- **Exercise details**
Work out how many lines in the data hold the word "computer", and reply with that number only.

Collected data entries:

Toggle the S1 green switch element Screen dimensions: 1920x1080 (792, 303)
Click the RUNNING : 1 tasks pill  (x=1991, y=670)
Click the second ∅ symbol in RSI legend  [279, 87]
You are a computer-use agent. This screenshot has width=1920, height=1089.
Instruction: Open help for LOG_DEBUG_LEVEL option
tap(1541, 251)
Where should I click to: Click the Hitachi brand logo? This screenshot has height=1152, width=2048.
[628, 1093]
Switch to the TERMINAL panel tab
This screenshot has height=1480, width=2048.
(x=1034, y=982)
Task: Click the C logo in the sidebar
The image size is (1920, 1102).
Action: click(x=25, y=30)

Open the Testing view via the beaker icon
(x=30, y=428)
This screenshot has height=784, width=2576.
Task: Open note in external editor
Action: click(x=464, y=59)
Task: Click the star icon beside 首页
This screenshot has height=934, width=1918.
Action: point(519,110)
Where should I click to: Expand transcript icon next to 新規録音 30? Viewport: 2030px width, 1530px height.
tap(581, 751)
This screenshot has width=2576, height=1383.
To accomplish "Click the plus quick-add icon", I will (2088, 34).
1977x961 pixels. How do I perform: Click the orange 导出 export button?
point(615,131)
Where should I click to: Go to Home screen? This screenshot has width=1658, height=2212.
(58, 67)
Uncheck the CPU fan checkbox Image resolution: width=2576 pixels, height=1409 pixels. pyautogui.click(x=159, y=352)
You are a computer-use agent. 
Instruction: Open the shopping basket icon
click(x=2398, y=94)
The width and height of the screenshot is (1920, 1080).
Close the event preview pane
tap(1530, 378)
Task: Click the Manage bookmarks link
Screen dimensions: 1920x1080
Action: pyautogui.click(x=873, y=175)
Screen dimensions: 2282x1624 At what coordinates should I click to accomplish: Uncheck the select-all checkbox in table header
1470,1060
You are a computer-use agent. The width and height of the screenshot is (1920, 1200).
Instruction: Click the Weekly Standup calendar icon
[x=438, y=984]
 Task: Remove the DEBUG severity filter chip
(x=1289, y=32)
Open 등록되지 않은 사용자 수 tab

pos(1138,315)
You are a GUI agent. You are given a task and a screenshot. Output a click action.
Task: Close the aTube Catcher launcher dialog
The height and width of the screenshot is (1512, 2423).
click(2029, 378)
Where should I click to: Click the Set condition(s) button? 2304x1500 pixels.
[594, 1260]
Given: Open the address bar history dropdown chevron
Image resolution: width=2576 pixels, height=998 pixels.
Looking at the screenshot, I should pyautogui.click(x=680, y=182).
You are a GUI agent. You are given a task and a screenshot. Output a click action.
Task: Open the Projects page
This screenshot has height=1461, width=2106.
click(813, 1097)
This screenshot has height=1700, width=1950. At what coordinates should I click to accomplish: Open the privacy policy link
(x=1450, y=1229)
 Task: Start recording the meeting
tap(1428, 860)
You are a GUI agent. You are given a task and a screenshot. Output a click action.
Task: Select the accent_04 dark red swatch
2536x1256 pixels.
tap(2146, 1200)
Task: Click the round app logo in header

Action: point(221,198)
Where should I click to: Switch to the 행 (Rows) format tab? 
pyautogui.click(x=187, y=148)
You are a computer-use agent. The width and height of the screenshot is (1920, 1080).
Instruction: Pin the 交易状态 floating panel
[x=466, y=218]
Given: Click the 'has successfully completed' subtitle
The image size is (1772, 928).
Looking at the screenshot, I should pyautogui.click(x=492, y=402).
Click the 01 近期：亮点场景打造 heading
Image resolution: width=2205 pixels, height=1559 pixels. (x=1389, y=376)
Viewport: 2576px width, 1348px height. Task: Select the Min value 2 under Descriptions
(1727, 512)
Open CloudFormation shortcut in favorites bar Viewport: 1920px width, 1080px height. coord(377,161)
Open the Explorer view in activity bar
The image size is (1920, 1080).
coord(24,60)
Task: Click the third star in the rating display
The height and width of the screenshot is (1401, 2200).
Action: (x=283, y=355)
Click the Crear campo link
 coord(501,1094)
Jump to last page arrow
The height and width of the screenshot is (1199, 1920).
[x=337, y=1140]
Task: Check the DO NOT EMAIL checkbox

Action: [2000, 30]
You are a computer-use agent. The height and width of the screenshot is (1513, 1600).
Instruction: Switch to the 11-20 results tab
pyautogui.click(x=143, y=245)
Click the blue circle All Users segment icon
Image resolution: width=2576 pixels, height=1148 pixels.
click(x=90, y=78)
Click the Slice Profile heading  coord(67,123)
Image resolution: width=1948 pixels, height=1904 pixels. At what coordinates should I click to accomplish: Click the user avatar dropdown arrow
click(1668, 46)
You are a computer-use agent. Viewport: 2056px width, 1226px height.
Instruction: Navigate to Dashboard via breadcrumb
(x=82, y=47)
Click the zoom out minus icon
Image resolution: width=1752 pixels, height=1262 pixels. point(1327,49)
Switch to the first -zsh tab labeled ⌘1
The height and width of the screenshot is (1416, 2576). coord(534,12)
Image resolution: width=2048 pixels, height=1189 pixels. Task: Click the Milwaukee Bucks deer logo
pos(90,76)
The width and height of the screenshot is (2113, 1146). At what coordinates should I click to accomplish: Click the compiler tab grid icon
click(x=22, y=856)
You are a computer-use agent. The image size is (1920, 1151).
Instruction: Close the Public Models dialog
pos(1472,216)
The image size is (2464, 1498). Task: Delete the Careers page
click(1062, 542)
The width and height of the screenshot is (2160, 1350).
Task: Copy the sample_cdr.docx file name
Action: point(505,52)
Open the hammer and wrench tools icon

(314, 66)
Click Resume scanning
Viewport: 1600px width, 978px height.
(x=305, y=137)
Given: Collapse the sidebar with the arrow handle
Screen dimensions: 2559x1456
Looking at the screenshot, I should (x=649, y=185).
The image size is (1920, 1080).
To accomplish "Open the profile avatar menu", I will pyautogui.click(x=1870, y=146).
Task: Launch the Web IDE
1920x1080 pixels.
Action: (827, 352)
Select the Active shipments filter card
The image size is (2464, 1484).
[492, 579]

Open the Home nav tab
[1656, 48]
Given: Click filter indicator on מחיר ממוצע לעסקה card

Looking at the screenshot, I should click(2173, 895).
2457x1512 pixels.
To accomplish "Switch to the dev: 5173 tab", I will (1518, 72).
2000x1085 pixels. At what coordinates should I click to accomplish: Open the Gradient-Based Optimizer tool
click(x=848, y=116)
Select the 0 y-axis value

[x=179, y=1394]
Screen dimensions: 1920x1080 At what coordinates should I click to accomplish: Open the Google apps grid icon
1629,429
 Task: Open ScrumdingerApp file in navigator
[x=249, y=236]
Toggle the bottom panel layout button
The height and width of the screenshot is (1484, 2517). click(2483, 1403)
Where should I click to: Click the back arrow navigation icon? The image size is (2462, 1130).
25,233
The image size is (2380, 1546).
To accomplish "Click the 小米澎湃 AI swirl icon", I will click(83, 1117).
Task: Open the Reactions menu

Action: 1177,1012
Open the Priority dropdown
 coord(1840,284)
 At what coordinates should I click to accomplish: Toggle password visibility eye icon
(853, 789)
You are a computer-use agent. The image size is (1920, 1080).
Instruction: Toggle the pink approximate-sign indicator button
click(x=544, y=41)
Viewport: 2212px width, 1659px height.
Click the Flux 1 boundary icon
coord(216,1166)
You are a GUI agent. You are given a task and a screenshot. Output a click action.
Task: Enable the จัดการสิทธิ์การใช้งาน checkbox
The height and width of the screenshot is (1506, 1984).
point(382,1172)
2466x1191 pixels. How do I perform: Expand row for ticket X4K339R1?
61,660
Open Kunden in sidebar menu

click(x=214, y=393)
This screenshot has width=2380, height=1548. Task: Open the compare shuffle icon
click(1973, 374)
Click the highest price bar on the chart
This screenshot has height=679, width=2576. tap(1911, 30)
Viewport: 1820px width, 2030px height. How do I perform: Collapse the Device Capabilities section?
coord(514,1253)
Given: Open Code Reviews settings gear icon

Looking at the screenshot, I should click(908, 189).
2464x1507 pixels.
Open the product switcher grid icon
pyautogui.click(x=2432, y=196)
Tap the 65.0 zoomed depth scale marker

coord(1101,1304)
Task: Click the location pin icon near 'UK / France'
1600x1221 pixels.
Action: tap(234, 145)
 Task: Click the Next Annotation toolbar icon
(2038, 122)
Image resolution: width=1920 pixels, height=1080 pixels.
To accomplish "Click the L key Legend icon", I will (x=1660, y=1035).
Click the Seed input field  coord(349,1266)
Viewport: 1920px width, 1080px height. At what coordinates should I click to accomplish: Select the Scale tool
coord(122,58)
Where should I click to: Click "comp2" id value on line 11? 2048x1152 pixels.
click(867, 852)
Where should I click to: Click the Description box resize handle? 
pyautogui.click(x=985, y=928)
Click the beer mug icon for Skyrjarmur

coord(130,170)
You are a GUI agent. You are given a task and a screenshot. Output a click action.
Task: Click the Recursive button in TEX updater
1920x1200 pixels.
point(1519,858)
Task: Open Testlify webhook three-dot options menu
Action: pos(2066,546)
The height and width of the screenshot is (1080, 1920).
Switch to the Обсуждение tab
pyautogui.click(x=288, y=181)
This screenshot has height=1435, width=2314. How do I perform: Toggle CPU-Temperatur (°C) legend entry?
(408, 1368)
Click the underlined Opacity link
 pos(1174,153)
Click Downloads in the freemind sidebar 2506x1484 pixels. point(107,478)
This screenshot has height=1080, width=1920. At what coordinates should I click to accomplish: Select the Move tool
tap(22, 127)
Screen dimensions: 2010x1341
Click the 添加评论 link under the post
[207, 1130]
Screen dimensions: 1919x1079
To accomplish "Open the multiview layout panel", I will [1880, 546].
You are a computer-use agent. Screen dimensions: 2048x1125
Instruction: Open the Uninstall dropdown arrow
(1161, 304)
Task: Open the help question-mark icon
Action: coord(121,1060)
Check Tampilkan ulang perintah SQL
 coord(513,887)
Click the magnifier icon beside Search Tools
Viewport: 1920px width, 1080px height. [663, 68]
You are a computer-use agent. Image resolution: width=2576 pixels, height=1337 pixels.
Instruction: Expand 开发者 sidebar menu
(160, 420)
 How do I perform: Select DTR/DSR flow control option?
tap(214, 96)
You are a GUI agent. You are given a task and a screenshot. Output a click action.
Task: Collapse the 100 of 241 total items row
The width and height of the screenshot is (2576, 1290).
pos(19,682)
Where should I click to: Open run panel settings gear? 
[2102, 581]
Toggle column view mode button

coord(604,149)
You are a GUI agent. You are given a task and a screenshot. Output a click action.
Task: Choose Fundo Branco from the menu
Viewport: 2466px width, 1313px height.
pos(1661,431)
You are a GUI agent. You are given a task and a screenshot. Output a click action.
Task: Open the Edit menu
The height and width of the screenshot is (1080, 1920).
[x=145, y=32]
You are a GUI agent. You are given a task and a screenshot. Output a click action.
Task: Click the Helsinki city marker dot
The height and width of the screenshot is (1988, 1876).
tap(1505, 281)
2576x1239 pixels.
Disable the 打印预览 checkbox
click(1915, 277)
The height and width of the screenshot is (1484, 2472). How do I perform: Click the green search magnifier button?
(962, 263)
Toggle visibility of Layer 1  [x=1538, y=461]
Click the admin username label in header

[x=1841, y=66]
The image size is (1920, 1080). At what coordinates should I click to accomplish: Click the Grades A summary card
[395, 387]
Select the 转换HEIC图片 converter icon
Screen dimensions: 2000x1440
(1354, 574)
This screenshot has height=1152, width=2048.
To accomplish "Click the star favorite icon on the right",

- **Reply to the task**
10